▶ **Given problem**:
In the listing below, convert the stretch from the line containing "Image resolution: width=1920" through the line containing "pos(349,400)" into a numbered list, omitting blank lines.

(Dataset records)
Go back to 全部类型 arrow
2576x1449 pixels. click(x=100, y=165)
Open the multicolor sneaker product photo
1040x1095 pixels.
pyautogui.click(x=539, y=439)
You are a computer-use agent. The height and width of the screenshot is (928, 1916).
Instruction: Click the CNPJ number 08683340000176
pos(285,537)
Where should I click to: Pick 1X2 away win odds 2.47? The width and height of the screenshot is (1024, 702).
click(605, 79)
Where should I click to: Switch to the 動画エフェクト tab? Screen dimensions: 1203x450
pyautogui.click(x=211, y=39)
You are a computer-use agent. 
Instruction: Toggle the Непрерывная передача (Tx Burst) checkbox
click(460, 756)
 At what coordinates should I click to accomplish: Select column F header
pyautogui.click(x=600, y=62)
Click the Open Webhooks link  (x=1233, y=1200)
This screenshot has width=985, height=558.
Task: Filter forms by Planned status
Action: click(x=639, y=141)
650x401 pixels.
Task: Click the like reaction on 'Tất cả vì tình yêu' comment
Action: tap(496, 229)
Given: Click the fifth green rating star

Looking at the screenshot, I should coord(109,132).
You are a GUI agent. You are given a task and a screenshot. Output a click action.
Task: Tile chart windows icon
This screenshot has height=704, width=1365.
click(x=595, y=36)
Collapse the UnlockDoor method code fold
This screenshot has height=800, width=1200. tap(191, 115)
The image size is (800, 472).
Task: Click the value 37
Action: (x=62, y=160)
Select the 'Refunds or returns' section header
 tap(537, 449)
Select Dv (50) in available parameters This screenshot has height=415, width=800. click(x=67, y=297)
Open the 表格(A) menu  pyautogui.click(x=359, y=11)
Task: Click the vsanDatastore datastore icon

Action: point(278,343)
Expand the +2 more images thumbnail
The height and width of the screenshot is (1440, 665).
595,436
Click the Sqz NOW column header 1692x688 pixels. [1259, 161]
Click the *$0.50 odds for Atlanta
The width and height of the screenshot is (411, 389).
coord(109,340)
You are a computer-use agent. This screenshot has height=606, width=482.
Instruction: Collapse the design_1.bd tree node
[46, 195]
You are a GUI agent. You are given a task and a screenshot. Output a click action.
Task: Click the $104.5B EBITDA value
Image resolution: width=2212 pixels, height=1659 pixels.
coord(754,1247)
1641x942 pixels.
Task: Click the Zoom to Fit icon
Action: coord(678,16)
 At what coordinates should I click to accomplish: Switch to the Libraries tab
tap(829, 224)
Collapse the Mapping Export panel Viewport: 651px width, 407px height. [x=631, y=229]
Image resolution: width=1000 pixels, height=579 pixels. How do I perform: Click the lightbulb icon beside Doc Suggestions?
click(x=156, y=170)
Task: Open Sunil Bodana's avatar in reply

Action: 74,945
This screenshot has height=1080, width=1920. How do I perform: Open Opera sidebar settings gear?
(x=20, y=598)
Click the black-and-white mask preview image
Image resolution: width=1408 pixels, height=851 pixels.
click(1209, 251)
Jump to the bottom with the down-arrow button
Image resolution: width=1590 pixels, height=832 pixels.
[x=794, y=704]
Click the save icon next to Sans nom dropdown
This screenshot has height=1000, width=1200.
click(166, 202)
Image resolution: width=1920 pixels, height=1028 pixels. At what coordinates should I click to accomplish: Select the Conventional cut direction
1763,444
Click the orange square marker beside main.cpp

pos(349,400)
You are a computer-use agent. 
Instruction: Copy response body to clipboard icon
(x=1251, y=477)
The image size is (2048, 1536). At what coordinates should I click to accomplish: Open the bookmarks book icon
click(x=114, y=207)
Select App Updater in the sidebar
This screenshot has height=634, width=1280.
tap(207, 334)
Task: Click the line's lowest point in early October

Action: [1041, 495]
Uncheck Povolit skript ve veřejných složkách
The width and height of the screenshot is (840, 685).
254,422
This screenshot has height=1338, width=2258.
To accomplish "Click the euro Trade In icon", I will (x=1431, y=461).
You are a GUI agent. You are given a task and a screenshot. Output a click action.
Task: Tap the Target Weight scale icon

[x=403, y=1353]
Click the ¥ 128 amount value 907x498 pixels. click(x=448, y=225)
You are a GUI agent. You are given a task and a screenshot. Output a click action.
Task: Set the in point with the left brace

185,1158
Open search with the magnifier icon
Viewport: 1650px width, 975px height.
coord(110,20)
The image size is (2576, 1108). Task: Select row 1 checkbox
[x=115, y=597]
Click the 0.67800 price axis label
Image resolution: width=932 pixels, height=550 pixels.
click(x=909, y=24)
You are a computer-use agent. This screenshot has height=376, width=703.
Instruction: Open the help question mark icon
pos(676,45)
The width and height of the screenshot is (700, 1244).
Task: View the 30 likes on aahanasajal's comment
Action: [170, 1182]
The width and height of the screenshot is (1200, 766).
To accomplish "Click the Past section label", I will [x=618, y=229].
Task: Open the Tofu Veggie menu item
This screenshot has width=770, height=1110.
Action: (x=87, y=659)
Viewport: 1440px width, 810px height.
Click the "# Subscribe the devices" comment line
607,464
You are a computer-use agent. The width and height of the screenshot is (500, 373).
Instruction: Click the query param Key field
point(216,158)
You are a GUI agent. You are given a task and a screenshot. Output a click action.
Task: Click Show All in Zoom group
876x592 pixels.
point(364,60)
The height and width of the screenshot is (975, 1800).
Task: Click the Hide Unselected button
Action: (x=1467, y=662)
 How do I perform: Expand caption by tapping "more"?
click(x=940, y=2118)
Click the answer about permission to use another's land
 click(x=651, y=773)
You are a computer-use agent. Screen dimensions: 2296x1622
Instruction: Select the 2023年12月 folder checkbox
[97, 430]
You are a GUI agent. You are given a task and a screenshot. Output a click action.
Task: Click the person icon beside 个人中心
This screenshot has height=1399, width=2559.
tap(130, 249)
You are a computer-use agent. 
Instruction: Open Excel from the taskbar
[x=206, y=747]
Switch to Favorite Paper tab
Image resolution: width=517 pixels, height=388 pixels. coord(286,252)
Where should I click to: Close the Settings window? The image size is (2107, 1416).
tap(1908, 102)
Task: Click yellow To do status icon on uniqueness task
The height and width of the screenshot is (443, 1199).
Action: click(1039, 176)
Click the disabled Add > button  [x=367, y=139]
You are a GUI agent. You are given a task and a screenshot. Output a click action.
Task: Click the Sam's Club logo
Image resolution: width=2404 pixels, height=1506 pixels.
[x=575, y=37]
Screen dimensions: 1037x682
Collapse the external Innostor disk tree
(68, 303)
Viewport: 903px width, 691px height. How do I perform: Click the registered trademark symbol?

▶ **In response**:
1. Image resolution: width=1920 pixels, height=1028 pixels. At what coordinates should I click to accomplish: Select the Conventional cut direction
2. 1763,444
3. Click the orange square marker beside main.cpp
4. pos(349,400)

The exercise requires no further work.